There are creams, sprays and wipes that do the same thing, but there is not much scientific research into how much longer you’ll last in bed.
It may also be worth considering that it can transfer to the vagina.
4. Think about something boring
Yep – this is an NHS tip to prevent you coming too early.
It can take a huge amount of control to step away from what is enjoyable and take a break.
But by switching your thinking away from the pleasure in front of you and to what’s for dinner that night may help.
Your partner doesn’t need to know a thing, either.
Why do men suffer premature ejaculation?
According to the NHS, a number of psychological and physical factors can cause premature ejaculation.
Physical reasons include prostate problems, thyroid problems and recreational drugs.
Meanwhile psychological problems include depression, stress, relationship problems or anxiety about sexual performance.
Men may have suffered with premature ejaculation their whole life, which could be down to a traumatic sexual experience in childhood or a strict upbringing and beliefs around sex.
"Conditioning" is also when a man has conditioned himself to come early by accident.
This may have been caused by trying to ejaculate quickly as a teenager to avoid being caught masturbating, for example.

--------

Reproduce the passage on premature ejaculation word for word, beginning at the words "Your partner doesn’t" and stopping after "early by accident.".

--------

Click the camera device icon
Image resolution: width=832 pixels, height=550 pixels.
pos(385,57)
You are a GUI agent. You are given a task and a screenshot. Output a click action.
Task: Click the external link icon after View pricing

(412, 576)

--------

▶ _Solution for this exercise_:
Your partner doesn’t need to know a thing, either.
Why do men suffer premature ejaculation?
According to the NHS, a number of psychological and physical factors can cause premature ejaculation.
Physical reasons include prostate problems, thyroid problems and recreational drugs.
Meanwhile psychological problems include depression, stress, relationship problems or anxiety about sexual performance.
Men may have suffered with premature ejaculation their whole life, which could be down to a traumatic sexual experience in childhood or a strict upbringing and beliefs around sex.
"Conditioning" is also when a man has conditioned himself to come early by accident.